You can specify the following options.

ALPHA=number

specifies a number to be used as the alpha level for 100 left-parenthesis 1 minus alpha right-parenthesis% confidence limits in the "Analysis of Causal Effect" table. The number must be between 0 and 1. This number is also used as the default level for propensity score and outcome model confidence limits. For the propensity score and outcome models, you can override this default level by specifying the ALPHA= options in the MODEL and PSMODEL statements, respectively. By default, ALPHA=0.05, which results in 95% confidence intervals.

ATT
ATET

estimates the average treatment effect for the treated. When this option is applied, it replaces the default estimation of the average treatment effect (ATE). For more information about the estimation methods implemented in the CAUSALTRT procedure and for comparisons between the average treatment effect and average treatment effect for the treated, see the sections Estimating the Average Treatment Effect for the Treated (ATT) and Causal Effects: Definitions, Assumptions, and Identification.
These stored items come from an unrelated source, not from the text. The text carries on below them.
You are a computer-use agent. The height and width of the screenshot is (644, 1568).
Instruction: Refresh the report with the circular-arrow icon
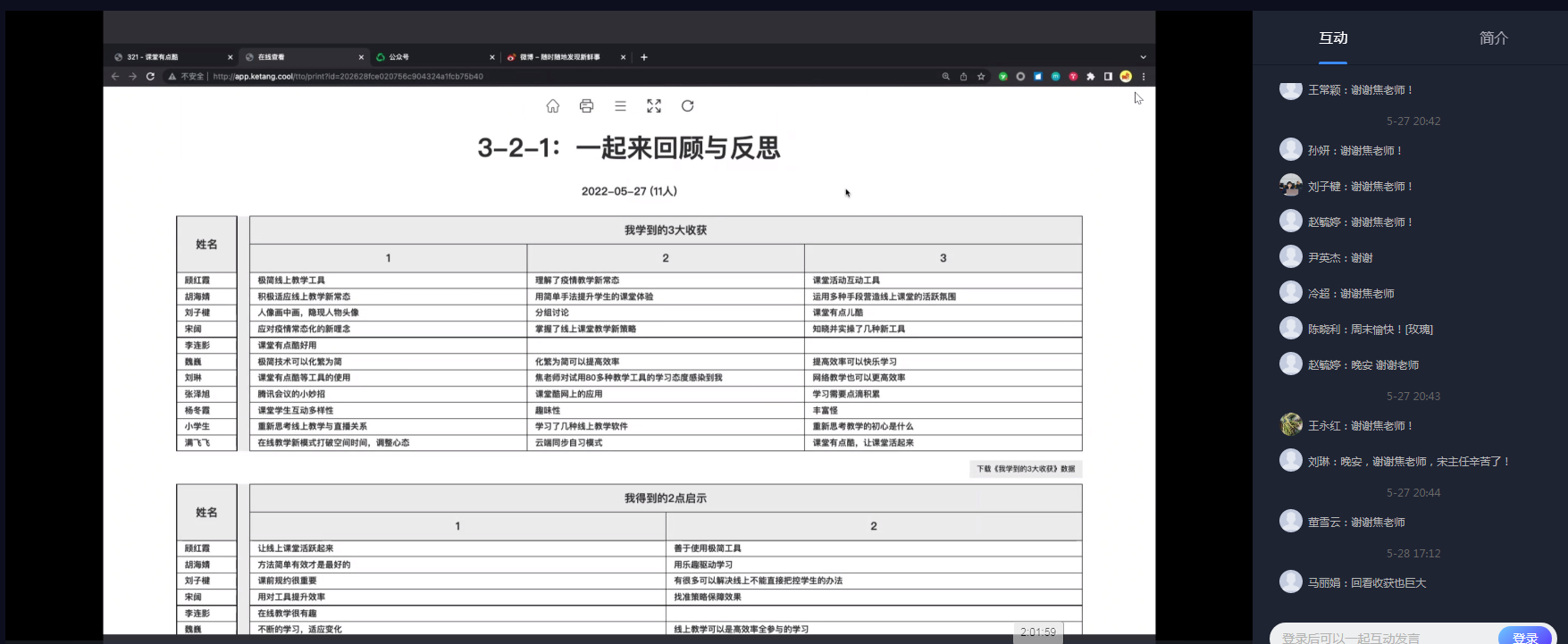pos(687,106)
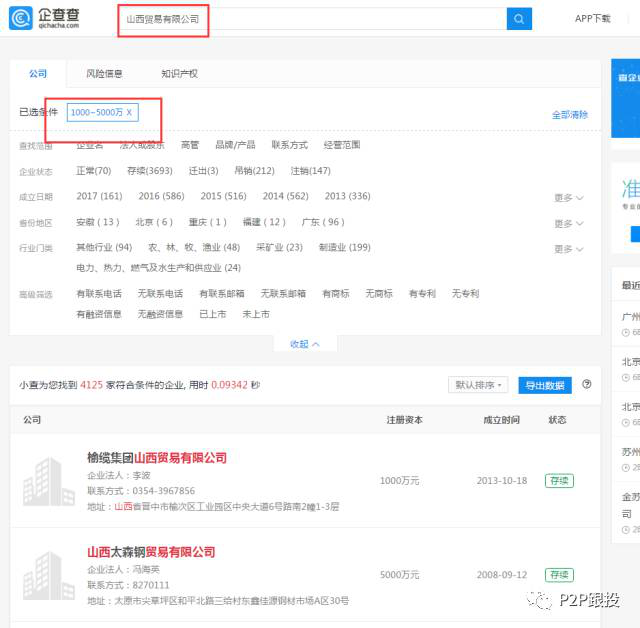Image resolution: width=640 pixels, height=628 pixels.
Task: Select the 有联系电话 filter option
Action: [99, 294]
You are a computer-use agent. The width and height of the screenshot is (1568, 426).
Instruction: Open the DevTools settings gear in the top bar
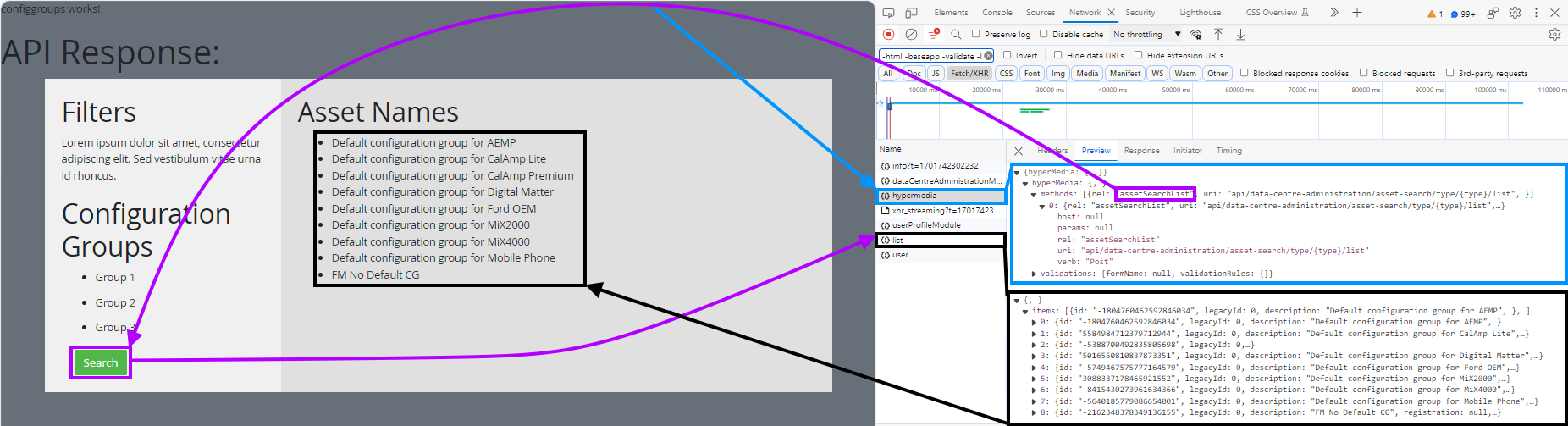coord(1515,13)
This option can be used only when METHOD=IPWR or REGADJ.

COVDIFFPS

computes weighted and unweighted standardized mean differences (between treatment and control conditions) and variance ratios (treatment to control) for the covariates (effects) in the propensity score model. This option is supported only for estimation methods that fit a propensity score model.

The results are displayed in the "Covariate Differences for Propensity Score Model" table. This table also includes columns for the weighted and unweighted mean and variance for propensity score model effects within each treatment condition; these columns are not displayed but are accessible if you save the table as an output data set by specifying the ODS OUTPUT statement. You can display these columns by modifying the corresponding template.

DATA=SAS-data-set

names the SAS data set that contains the data to be analyzed. If you omit this option, the procedure uses the most recently created SAS data set.

DESCENDING
DESCEND
DESC

sorts the levels of the outcome variable for a binary model in reverse of the specified order.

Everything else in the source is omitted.